_TASK GOAL_
Only the lines from the one that includes "Image resolution: width=800" through the last line below belong in the reply, copied exactly and without pictures.

── GIVEN ENTRIES

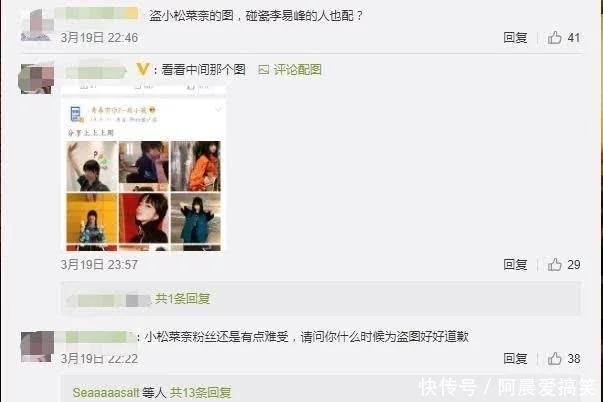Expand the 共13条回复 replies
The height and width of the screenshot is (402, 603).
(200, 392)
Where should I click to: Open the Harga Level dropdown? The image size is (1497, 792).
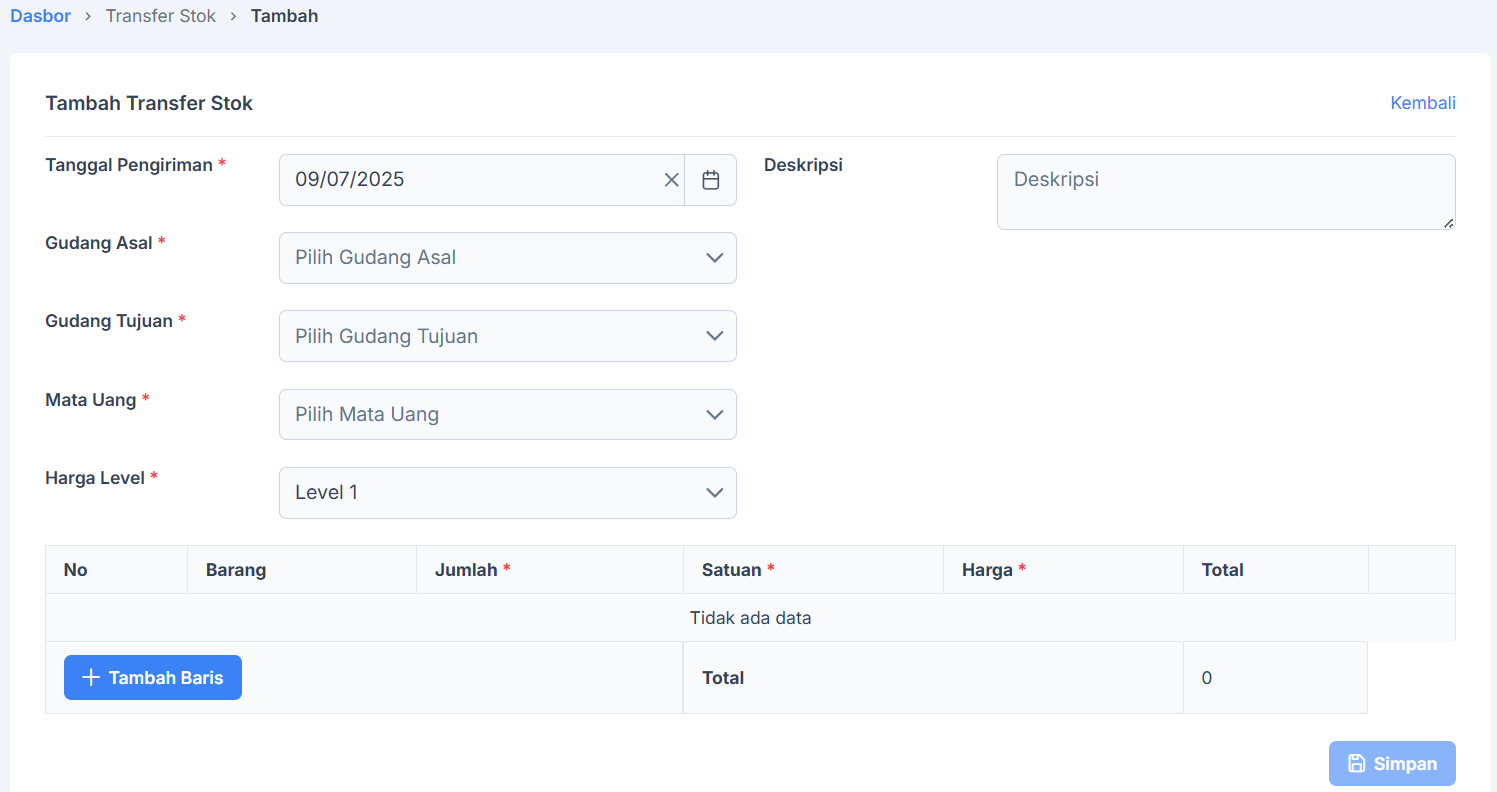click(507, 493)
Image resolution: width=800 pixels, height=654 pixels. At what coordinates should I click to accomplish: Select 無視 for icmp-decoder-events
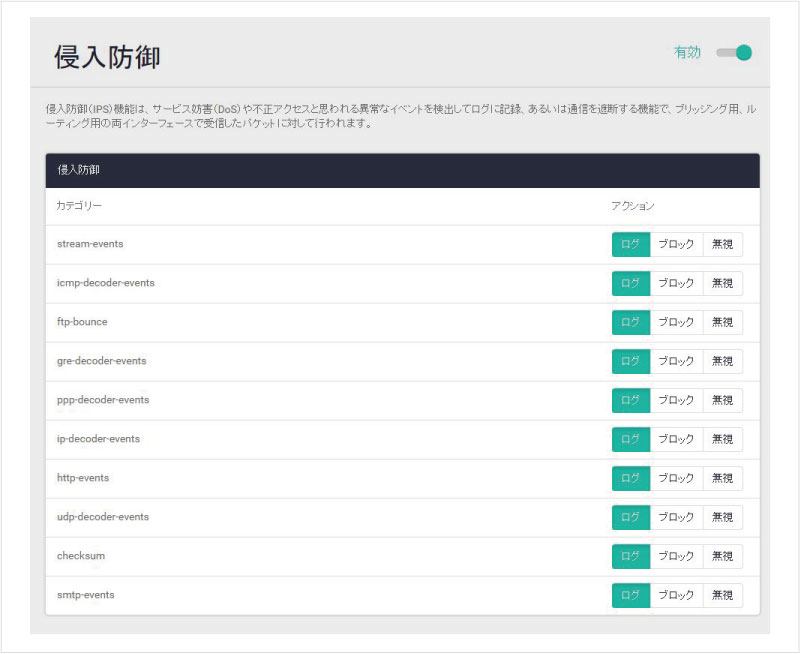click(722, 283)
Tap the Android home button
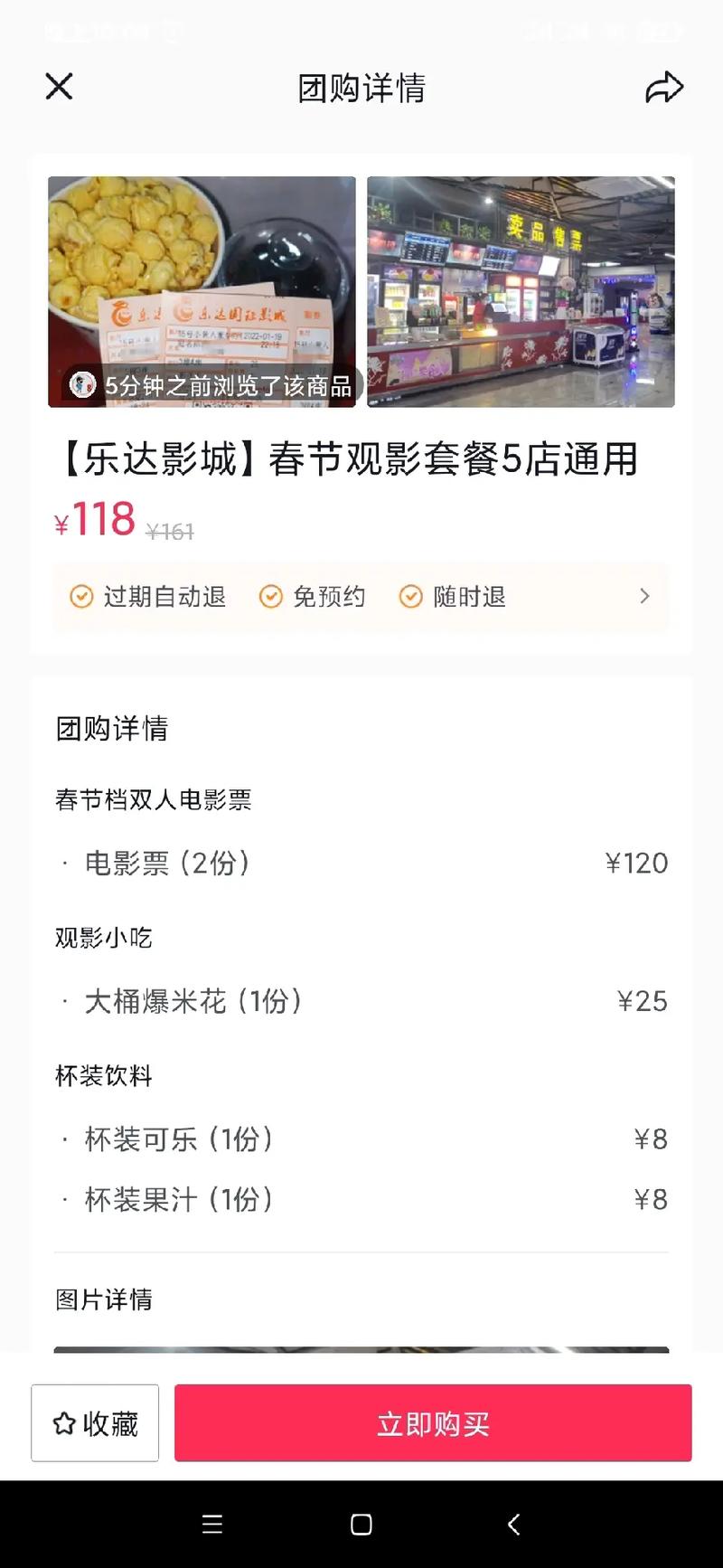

────

_TASK SOLUTION_
Image resolution: width=800 pixels, height=654 pixels. At what coordinates should I click to accomplish: Select 無視 for icmp-decoder-events
click(722, 283)
Tap the Android home button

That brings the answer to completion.